God’s Not Dead 2 fell of its competitive-with-the-original opening over the weekend, but still, a solid opening that should have matched expectations of the producers. Miracles From Heaven is a bit in its way, which will probably cost it $20m or more. Risen is still hanging on with $36.5m in the bank. Competing for that Easter money is brutal!
This is that time of year when the Top 11 includes Pure Flix, Bleeker Street, Freestyle, and Roadside. All solid businesses, but ranking higher in the horse race through soft studio releasing.
By the way… The Lady In The Van is quietly creeping up on $10 million domestic for Sony Classics.

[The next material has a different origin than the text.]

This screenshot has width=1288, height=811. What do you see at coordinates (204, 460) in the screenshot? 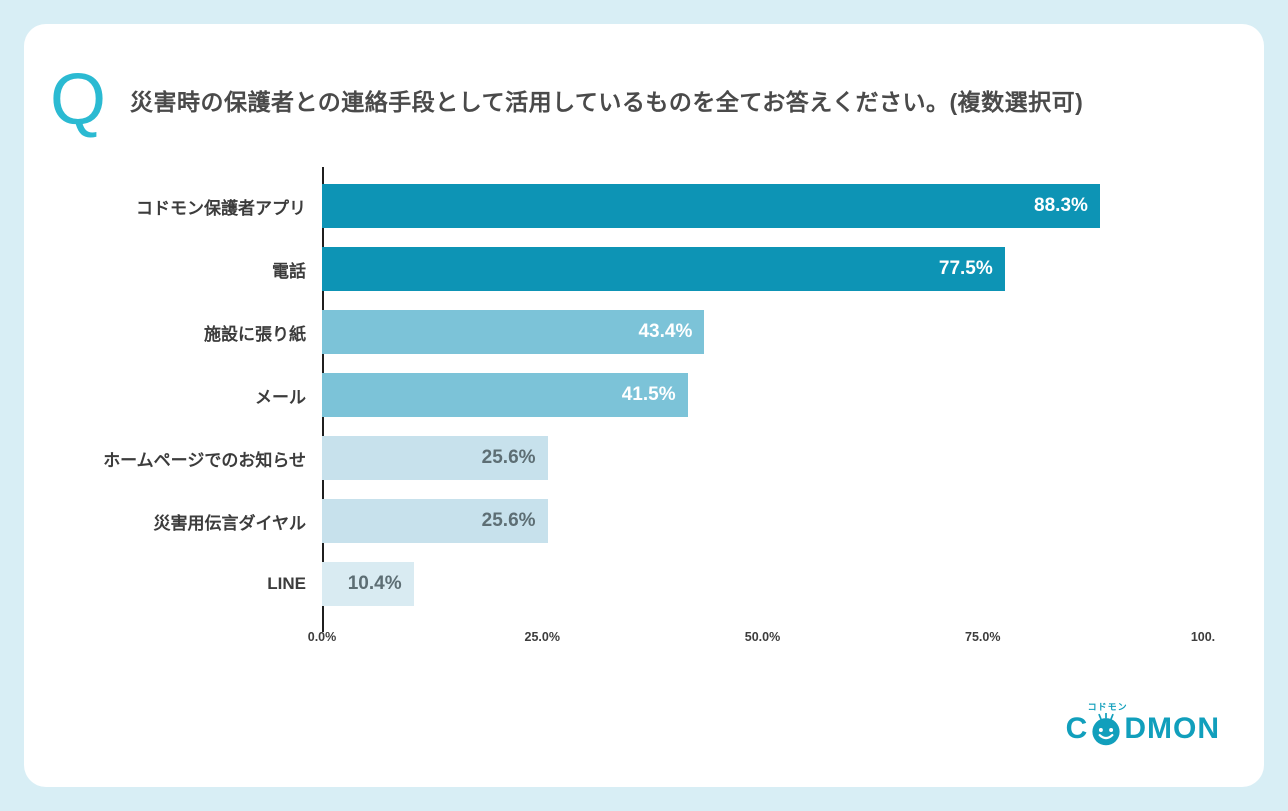
I see `bar-category-label: ホームページでのお知らせ` at bounding box center [204, 460].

Miles Ahead wins the Best Per-Screen war this weekend with $29,829 per on 4. The first $120k is the easiest.
Four-walled Vaxxed, the lunatic fringe film that got escorted out of the Tribeca rally with DeNiro getting sucker punched on the way out, did #24.5k on 1 screen. 2000 more misinformed people in Manhattan.
Everybody Wants Some!! did decent per-screen business on 19 for a film with a national campaign. The film deserves better than it is likely to get… but is also very much a niche film.

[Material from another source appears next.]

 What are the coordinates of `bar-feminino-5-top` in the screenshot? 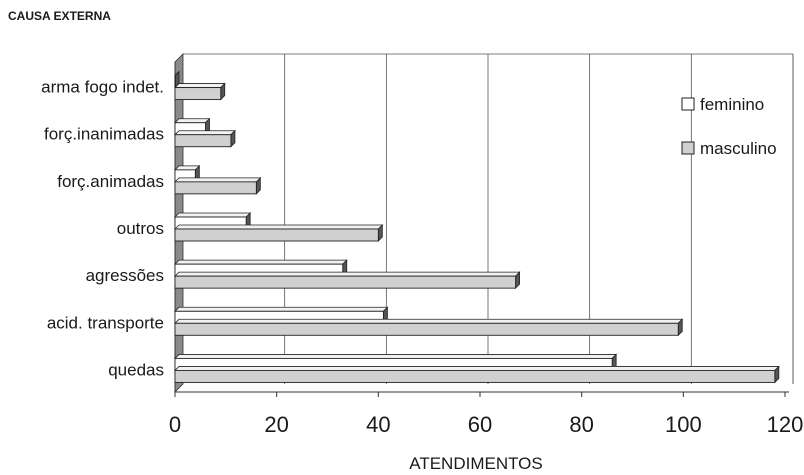 It's located at (192, 121).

It would be challenging to find a more boring boxoffice weekend than this one. One new wide release… a mistitled sequel (should be God’s Still Not Dead with one of those graphic red “Not’s” trying to barge its way in from above). One mediocrely massive holdover. Indie box office that is either soft or mighty niche.
BS: Dawn of Justice is a little ahead of Man of Steel. The trajectory will likely come in behind or just barely passing Deadpool at the domestic box office when all is done. It’s barely ahead of last April’s Furious 7 domestically after 8 days and will surely fall behind that film as well… especially internationally. This is significant, as Batman is easily the #1 draw for the DC Universe.
Point is—still—mediocrity. Not a disaster. Not enough to push any upcoming movies into the stratosphere. The Zack Snyder version of DC is just squeaking by. It is now the Divergent of superhero franchises… just waiting on the one that will flop seriously enough to cost the company a lot of money. It may not be Justice League. But the clock is ticking. And a decisive, massive reboot will have to come before 2021 if this is not going to drag down the studio (in perception, if not actual financial terms).
God’s Not Dead 2 opened to the exact same number (within $100k) as the original.
Meet The Blacks this weekend, because they won’t be in theaters past next weekend.